Wydobycie kredy było stosunkowo proste. Wystarczył solidny kilof i siła mięśni, żeby wapienny surowiec stał się dla wielu źródłem dochodu.

Dalsza część artykułu pod materiałem wideo

Malownicze miasto w Polsce. Warto odwiedzić o każdej porze roku

Kreda z chełmskich podziemi była wykorzystywana głównie w budownictwie. Ten budulec był transportowany nawet do odległych miast Polski.

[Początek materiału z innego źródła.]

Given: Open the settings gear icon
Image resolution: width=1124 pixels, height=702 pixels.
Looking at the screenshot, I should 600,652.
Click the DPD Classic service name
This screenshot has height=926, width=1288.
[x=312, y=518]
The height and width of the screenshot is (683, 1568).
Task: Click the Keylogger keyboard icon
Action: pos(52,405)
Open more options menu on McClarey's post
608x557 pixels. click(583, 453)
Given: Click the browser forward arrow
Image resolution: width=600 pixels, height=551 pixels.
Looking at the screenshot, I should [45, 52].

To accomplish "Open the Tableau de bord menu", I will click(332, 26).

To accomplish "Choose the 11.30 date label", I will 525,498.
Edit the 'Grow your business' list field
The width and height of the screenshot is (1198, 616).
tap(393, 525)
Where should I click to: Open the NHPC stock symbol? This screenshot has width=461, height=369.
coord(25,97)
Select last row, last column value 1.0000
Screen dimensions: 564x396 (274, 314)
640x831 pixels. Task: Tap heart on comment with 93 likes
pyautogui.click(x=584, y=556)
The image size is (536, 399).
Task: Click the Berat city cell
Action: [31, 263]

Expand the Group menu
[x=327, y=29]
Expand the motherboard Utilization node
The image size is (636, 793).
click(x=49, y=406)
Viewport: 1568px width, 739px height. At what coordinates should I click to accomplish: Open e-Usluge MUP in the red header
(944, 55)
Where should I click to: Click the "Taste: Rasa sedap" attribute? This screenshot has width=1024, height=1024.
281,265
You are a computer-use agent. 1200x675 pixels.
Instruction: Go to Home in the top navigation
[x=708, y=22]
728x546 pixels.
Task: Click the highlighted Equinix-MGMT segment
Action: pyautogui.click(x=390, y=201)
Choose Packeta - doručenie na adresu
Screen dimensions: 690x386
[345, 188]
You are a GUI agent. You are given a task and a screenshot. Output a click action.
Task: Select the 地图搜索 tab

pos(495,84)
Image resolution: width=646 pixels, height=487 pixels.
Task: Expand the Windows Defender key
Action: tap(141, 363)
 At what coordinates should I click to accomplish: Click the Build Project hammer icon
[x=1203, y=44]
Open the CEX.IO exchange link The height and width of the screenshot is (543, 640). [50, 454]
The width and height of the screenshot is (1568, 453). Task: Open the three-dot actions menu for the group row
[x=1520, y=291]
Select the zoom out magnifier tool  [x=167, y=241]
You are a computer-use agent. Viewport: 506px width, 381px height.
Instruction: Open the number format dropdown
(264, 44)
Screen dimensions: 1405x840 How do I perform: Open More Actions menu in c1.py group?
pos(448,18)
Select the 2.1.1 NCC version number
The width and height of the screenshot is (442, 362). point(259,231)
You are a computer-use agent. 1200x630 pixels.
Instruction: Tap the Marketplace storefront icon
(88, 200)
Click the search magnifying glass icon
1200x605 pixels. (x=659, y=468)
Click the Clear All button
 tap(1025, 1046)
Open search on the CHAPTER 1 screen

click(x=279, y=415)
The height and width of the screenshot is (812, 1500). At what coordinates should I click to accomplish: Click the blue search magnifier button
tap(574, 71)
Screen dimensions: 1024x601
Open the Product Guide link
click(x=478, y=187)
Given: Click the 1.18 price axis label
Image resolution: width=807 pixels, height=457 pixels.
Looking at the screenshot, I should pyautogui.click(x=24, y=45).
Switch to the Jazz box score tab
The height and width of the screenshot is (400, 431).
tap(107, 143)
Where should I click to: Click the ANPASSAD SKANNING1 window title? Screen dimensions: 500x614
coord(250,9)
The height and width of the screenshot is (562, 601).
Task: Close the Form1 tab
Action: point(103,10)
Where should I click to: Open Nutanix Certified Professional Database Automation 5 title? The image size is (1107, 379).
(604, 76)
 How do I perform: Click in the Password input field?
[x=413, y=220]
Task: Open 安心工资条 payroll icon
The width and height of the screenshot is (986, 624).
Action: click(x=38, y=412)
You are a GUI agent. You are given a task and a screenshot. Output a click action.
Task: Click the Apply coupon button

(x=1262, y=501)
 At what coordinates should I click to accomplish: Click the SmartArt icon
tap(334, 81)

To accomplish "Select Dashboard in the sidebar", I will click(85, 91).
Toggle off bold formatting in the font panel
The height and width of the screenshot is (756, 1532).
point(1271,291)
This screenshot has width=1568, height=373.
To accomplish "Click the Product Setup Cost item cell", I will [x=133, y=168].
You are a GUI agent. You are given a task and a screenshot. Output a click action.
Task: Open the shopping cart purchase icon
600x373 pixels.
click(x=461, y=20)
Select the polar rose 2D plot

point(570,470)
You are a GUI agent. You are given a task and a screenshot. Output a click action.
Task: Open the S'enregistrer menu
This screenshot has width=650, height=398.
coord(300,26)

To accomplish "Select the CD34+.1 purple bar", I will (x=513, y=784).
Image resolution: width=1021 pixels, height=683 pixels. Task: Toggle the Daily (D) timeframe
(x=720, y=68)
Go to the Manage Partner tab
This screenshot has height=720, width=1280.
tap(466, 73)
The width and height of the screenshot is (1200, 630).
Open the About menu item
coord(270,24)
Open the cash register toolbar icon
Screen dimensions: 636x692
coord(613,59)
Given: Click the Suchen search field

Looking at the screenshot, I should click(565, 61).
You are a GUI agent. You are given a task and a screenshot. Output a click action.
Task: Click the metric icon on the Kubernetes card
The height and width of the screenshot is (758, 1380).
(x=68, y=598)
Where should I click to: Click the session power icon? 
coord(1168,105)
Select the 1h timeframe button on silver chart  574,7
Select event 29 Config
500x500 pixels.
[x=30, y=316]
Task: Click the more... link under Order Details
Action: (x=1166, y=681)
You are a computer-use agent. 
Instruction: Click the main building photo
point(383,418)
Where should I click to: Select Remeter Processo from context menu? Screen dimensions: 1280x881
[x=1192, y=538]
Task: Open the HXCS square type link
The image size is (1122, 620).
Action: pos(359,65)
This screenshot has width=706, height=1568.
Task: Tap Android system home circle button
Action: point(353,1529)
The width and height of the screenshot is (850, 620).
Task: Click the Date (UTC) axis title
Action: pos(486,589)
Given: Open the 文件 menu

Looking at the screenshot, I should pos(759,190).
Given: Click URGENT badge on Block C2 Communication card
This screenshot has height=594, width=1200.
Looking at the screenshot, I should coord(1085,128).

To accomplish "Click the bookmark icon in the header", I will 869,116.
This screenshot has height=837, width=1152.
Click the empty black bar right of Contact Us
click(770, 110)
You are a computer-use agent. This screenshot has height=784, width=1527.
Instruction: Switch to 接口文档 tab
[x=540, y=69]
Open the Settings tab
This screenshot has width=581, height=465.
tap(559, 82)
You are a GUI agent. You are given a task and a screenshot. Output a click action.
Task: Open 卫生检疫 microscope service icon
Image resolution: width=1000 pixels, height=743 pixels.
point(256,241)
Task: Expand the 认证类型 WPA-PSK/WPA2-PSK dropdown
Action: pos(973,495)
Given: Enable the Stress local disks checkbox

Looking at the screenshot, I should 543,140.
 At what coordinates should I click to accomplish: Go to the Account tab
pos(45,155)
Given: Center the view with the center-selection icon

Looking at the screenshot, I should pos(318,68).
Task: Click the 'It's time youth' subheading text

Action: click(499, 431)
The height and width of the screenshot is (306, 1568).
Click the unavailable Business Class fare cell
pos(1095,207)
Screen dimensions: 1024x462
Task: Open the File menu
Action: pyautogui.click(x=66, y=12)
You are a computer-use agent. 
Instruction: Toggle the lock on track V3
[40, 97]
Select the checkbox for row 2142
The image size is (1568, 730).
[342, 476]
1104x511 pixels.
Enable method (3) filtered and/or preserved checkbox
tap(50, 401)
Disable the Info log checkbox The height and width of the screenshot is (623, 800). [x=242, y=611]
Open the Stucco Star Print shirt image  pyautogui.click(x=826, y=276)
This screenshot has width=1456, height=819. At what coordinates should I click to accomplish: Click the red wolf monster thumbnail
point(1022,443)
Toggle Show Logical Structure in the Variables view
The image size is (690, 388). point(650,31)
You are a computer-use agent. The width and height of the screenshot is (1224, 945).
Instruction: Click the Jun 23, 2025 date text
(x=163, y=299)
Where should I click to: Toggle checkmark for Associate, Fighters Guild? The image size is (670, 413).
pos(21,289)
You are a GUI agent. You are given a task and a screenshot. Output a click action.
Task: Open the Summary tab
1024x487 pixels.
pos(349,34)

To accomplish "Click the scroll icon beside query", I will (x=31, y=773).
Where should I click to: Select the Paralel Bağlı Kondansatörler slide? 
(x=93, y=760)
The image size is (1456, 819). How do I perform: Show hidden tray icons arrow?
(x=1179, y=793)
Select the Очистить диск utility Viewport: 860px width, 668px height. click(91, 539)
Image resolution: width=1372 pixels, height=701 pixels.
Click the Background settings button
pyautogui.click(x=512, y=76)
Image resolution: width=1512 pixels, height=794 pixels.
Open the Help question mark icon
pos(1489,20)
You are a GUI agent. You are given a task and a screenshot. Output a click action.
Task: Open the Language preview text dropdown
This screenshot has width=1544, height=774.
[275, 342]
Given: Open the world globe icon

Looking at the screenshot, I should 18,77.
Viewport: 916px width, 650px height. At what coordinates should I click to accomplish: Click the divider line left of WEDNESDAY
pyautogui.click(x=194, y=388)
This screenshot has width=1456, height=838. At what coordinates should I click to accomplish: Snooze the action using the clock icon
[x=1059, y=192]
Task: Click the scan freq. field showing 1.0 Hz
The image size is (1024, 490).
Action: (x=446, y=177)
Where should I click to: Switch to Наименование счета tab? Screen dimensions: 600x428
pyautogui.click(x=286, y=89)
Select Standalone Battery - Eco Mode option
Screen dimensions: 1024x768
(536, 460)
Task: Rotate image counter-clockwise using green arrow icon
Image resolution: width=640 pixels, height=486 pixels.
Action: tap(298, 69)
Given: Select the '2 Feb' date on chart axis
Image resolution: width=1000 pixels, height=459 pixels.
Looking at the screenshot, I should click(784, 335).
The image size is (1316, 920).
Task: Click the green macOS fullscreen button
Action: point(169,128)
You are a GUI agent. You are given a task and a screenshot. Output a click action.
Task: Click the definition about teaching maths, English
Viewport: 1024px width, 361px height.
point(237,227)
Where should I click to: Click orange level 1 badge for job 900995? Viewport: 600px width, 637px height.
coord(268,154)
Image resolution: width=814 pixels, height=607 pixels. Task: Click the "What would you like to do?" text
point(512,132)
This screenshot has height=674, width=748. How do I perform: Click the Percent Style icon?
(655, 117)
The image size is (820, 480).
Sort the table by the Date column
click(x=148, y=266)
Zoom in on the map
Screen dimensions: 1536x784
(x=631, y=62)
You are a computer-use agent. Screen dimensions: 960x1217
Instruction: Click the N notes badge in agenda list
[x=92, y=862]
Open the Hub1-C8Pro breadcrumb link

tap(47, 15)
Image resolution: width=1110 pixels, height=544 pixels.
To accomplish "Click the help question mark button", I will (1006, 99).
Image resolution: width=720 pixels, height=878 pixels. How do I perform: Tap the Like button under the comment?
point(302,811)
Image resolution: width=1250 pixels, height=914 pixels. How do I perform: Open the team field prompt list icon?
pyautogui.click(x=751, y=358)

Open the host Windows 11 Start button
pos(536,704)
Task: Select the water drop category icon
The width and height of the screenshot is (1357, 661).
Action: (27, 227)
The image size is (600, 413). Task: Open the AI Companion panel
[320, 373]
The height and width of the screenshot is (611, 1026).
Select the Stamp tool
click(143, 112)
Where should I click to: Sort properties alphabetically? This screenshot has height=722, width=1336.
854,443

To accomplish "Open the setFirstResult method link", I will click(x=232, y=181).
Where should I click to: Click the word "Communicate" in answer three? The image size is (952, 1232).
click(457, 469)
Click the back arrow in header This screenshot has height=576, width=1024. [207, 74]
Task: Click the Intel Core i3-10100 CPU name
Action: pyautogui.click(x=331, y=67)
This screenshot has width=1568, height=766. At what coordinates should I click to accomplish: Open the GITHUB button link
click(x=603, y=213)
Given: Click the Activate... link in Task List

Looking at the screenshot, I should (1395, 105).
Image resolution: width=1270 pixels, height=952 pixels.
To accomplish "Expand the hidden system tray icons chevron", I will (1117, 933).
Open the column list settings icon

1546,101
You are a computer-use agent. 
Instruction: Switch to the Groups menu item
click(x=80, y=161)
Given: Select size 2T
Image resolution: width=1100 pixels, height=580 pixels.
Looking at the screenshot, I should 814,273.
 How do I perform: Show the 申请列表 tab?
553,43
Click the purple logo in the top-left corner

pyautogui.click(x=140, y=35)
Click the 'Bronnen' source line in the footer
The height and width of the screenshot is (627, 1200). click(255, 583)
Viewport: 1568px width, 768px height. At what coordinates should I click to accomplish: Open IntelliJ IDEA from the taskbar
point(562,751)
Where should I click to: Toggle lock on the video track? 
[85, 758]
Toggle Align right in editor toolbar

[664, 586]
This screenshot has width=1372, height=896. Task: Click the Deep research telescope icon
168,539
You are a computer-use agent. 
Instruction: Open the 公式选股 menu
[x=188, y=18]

Przez wieki pod ziemią Chełma powstało wiele korytarzy kopalnianych wyrobisk. Istny labirynt. Nikt nie kontrolował wydobycia. Zdarzało się, że jeden kopał nad lub pod innym "sąsiadem-górnikiem". Nic dziwnego, że często dochodziło do katastrof górniczych. Podziemne korytarze służyły też jako schronienie przed wrogiem podczas wojny czy napaści. Zdawały również egzamin jako naturalne "lodówki".

W latach 60. ubiegłego wieku część ul. Lubelskiej (w ścisłym centrum) zapadła się. Ucierpiała także jedna z kamienic. Eksperci ostrzegali, że to może być początek wielkiej katastrofy. Puste podziemne korytarze zagrażały Staremu Miastu. Część z nich więc zasypano; zlikwidowano również większość wejść, natomiast pozostały ponad dwa kilometry tuneli, z których ok. połowa jest dziś udostępniana zwiedzającym. Zatem ruszamy!

Tunele były niegdyś połączone z domami
Tunele były niegdyś połączone z domami © podziemiakredowe.com | Jacek Kiszczak

Duch Bieluch straszy

Podziemia kredowe są królestwem Ducha Bielucha, który ubrany w białe prześcieradło, wymachując rękami, trzy razy dziennie straszy odwiedzających. Żeby dostać się do jego królestwa, musimy najpierw pokonać około 60 schodów, którymi schodzimy na poziom tuneli. Tam panuje chłód – nie więcej niż 9 st. C. Wilgotność dochodzi do 80 procent. Ciepłe ubranie się z pewnością przyda, nawet w środku lata. Latarka? Wystarczy światło ze smartfona.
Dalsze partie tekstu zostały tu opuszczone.